Alphabet a relevé ses prévisions de dépenses en capital pour 2026 à une fourchette de 195 à 205 milliards de dollars, contre les 180 à 190 milliards qu'elle projetait auparavant. La révision, annoncée avec les résultats du deuxième trimestre le 22 juillet, ajoute jusqu'à 15 milliards de dollars à un chantier qui figurait déjà parmi les plus grands programmes d'investissement de l'histoire des entreprises.
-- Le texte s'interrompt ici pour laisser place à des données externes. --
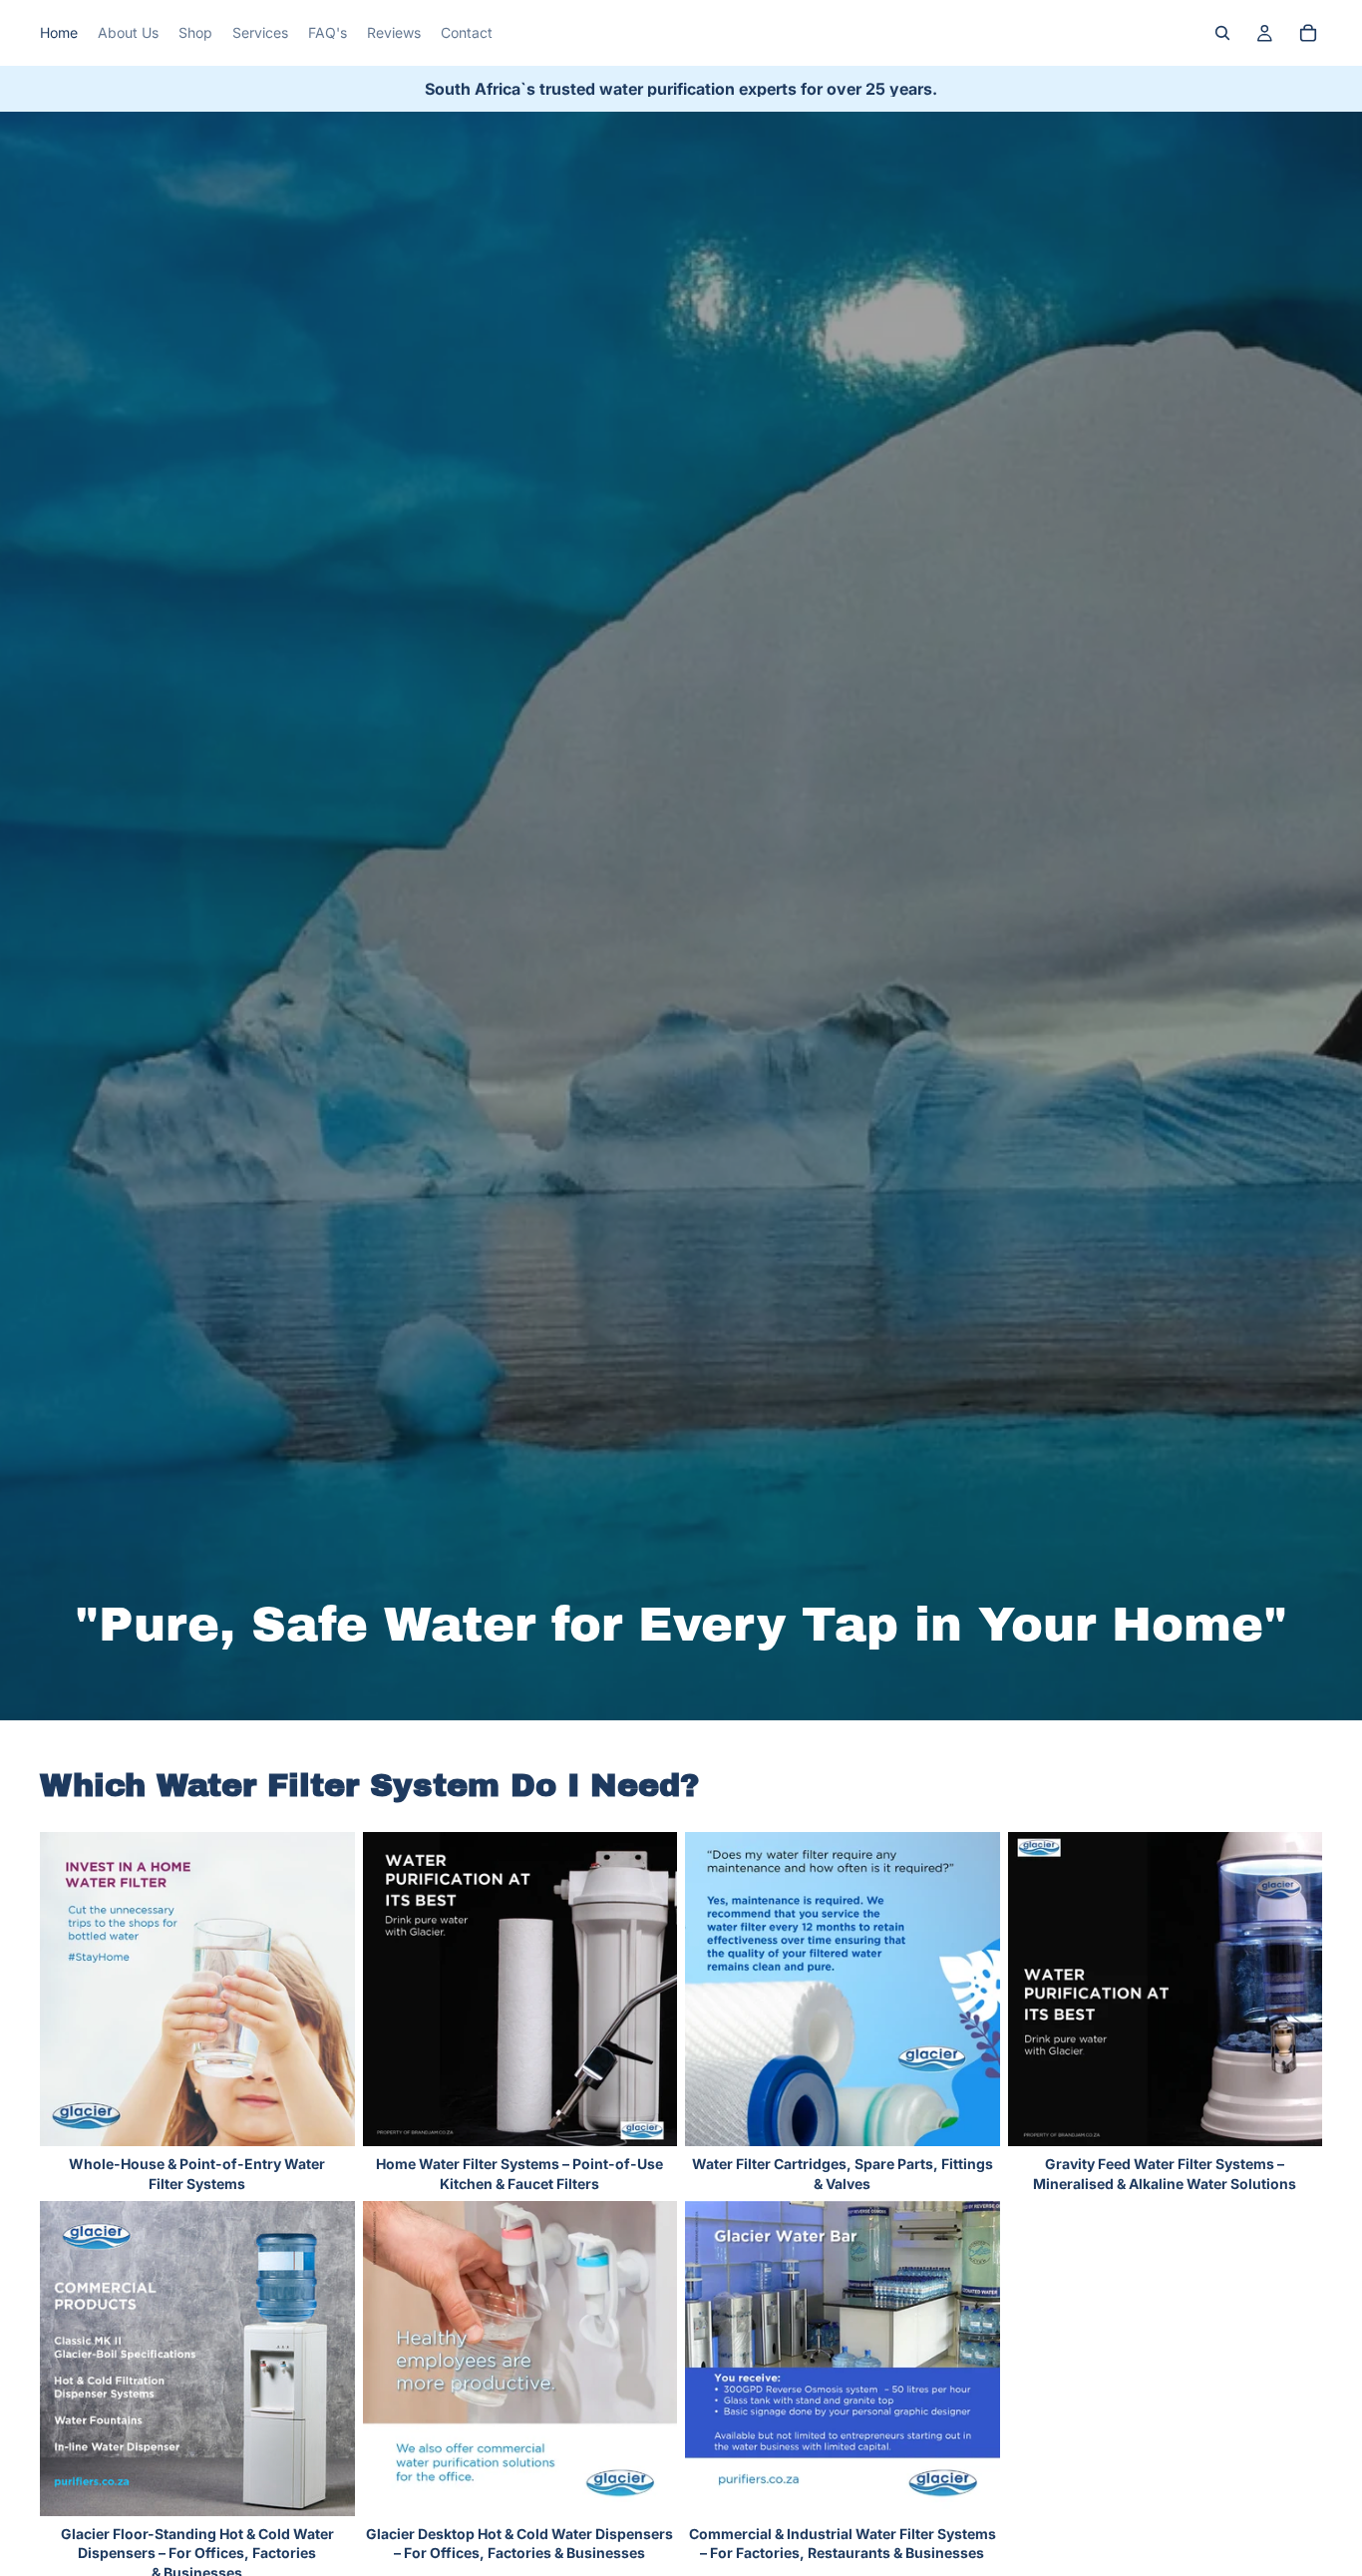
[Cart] (1308, 33)
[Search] (1222, 33)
La justification, c'est la demande. Les revenus de Google Cloud ont progressé de 82 pour cent sur un an pour atteindre 24,8 milliards de dollars au trimestre, confortablement au-dessus des attentes, et la chef de la direction financière Anat Ashkenazi a dit aux analystes que la demande continue de dépasser cet investissement. Autrement dit, l'entreprise affirme qu'elle ne bâtit pas en avance sur ses clients, elle bâtit en retard sur eux, et les dépenses en équipement devraient encore augmenter en 2027.

La réaction du marché est le signal le plus intéressant. Le titre a reculé sur les prévisions de dépenses en capital malgré le dépassement des revenus, ce qui constitue une inversion notable. Pendant la majeure partie des deux dernières années, annoncer des dépenses en IA plus importantes était récompensé comme une créance sur l'avenir. Les investisseurs mettent maintenant ces dépenses en balance avec l'amortissement et le rendement qu'elles devront finir par produire.

Le chiffre doit aussi se lire à côté de celui des pairs. Microsoft, Amazon et Meta mènent des programmes comparables, ce qui signifie que les quatre plus gros payeurs engagent collectivement des centaines de milliards de dollars par année dans les centres de données, les puces et l'énergie, en présumant que la demande continuera de croître. Cette présomption a tenu jusqu'ici, et chaque trimestre de croissance infonuagique comme celui-ci la rend plus facile à défendre.

Ce que cela change pour tous les autres, c'est l'offre. Du capital à cette échelle fixe le prix et la disponibilité de la puissance de calcul pour l'ensemble du marché, des jeunes pousses qui louent de la capacité aux laboratoires qui n'ont pas les moyens de bâtir. Quand le plus gros acheteur dit que la demande dépasse encore le plus grand chantier qu'il ait jamais tenté, c'est une déclaration sur la rareté, et la rareté est ce avec quoi le reste de l'industrie vit depuis le début de l'été.